Il restera bien sûr des survivants et parmi eux, on pourra compter sur ceux qui se seront battus de toutes leurs forces avec l’énergie du désespoir, avec le désir profond et inaltérable de transcender les difficultés, quelles qu’elles soient. Ces survivants redéfiniront de nouvelles façons de vivre où l’on verra toujours la vie aussi précieuse, mais aussi que chaque vie doit se prendre en mains sans devoir attendre une aide providentielle qui n’arrive jamais dans des circonstances exceptionnelles de grande envergure. Les rescapés ajouteront leurs batailles à celles des autres. Ils se créeront une existence où ils ne deviendront pas un pénible fardeau ni une inutilité braillarde.

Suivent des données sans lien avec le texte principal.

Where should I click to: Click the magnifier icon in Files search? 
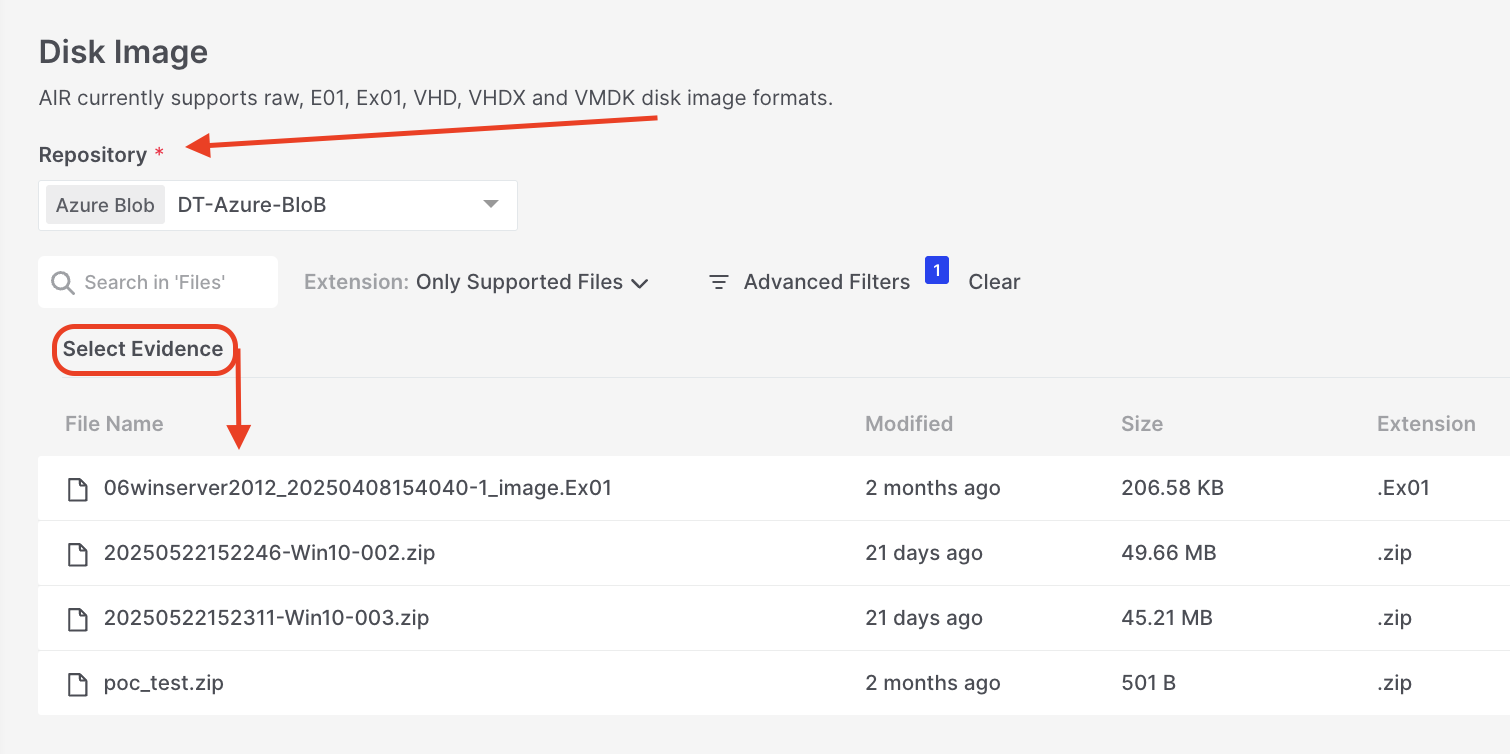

Tous, ils retrousseront leurs manches comme nos ancêtres savaient si bien le faire. Tous, ils verront la vie comme une bataille chèrement gagnée et non comme un dû gratuit et inaliénable. Tous, ils cesseront leurs jérémiades individualistes pour véritablement devenir des battants solidaires.

Attendez-vous cependant à ce que le prix à payer soit incommensurable, car malheureusement, il faudra que survienne une très grande catastrophe pour qu’une fois de plus nous puissions passer à un stade supérieur de notre évolution.